* [Exercise goal]:
Only the text of the entries below should appear in your exact transcription; leave out every picture.

* [Records to process]:
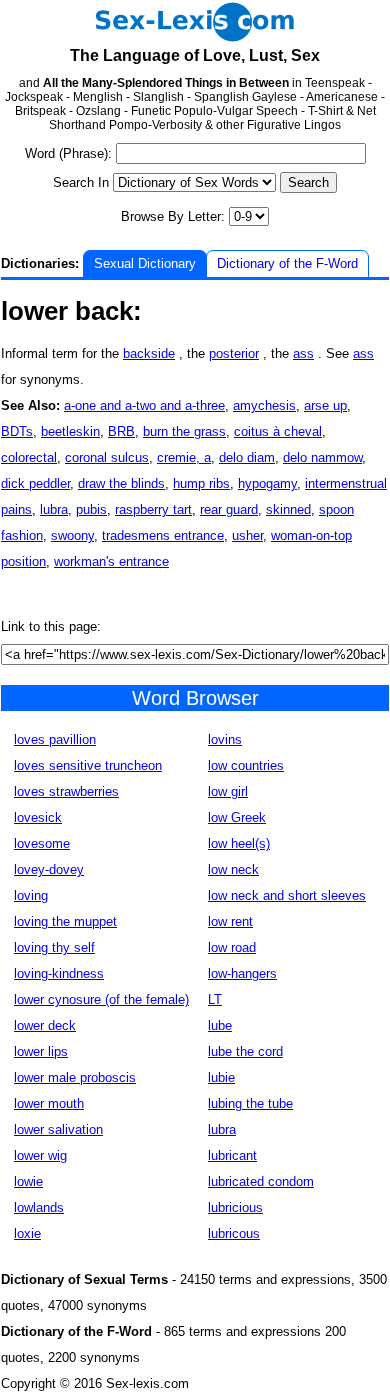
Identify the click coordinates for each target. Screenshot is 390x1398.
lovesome (42, 843)
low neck (233, 869)
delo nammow (322, 457)
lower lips (41, 1051)
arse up (325, 405)
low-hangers (242, 973)
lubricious (235, 1207)
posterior (234, 353)
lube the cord (245, 1051)
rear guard (229, 509)
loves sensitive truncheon (88, 765)
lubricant (232, 1155)
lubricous (234, 1233)
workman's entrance (111, 561)
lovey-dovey (49, 869)
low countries (246, 765)
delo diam (247, 457)
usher (247, 535)
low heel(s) (239, 843)
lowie (28, 1181)
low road (232, 947)
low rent (230, 921)
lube (220, 1025)
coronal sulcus (107, 457)
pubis (91, 509)
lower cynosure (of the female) (101, 999)
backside (149, 353)
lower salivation (58, 1129)
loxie (27, 1233)
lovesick (38, 817)
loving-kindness (59, 973)
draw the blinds (121, 483)
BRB (121, 431)
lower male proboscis (75, 1077)
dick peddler (35, 483)
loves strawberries (66, 791)
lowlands (39, 1207)
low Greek (237, 817)
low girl (228, 791)
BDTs (17, 431)
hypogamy (267, 483)
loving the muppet (65, 921)
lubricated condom (261, 1181)
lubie (221, 1077)
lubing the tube (250, 1103)
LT (215, 999)
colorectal (29, 457)
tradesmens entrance (163, 535)
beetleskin (70, 431)
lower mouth (49, 1103)
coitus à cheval (278, 431)
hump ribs (201, 483)
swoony (72, 535)
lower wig (40, 1155)
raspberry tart (153, 509)
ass (303, 353)
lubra (54, 509)
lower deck (45, 1025)
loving (31, 895)
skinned (288, 509)
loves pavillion (55, 739)
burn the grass (184, 431)
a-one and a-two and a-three (144, 405)
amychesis (264, 405)
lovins (225, 739)
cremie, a (184, 457)
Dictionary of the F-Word (287, 263)
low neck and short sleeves (287, 895)
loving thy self (54, 947)
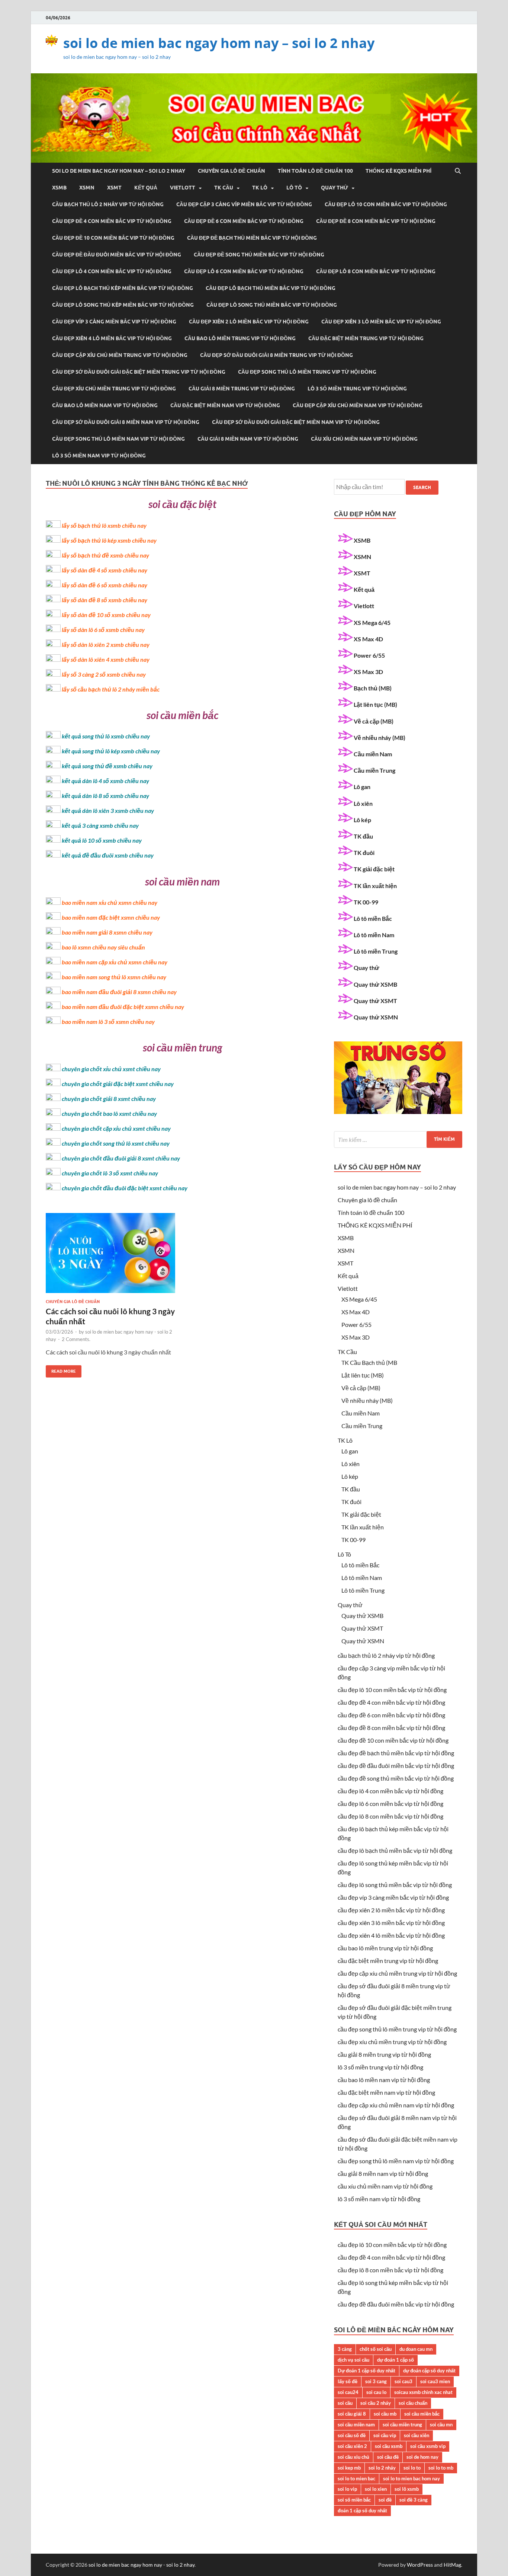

* [Expected output]:
Identify the click coordinates for each target. Screenshot is 390x1398.
lovesome (42, 843)
low neck (233, 869)
delo nammow (322, 457)
lower lips (41, 1051)
arse up (325, 405)
low-hangers (242, 973)
lubricious (235, 1207)
posterior (234, 353)
lube the cord (245, 1051)
rear guard (229, 509)
loves sensitive truncheon (88, 765)
lubricant (232, 1155)
lubricous (234, 1233)
workman's entrance (111, 561)
lovey-dovey (49, 869)
low countries (246, 765)
delo diam (247, 457)
usher (247, 535)
low heel(s) (239, 843)
lowie (28, 1181)
low road (232, 947)
low rent (230, 921)
lube (220, 1025)
coronal sulcus (107, 457)
pubis (91, 509)
lower cynosure (of the female) (101, 999)
backside (149, 353)
lower salivation (58, 1129)
loxie (27, 1233)
lovesick (38, 817)
loving-kindness (59, 973)
draw the blinds (121, 483)
BRB (121, 431)
lower male proboscis (75, 1077)
dick peddler (35, 483)
loves strawberries (66, 791)
lowlands (39, 1207)
low Greek (237, 817)
low girl (228, 791)
BDTs (17, 431)
hypogamy (267, 483)
loving the muppet (65, 921)
lubricated condom (261, 1181)
lubie (221, 1077)
lubing the tube (250, 1103)
LT (215, 999)
colorectal (29, 457)
tradesmens entrance (163, 535)
beetleskin (70, 431)
lower mouth (49, 1103)
coitus à cheval (278, 431)
hump ribs (201, 483)
swoony (72, 535)
lower wig (40, 1155)
raspberry tart (153, 509)
ass (303, 353)
lubra (54, 509)
lower deck (45, 1025)
loving (31, 895)
skinned (288, 509)
loves pavillion (55, 739)
burn the grass (184, 431)
a-one and a-two and a-three (144, 405)
amychesis (264, 405)
lovins (225, 739)
cremie, a (184, 457)
Dictionary of the F-Word (287, 263)
low neck and short sleeves (287, 895)
loving thy self (54, 947)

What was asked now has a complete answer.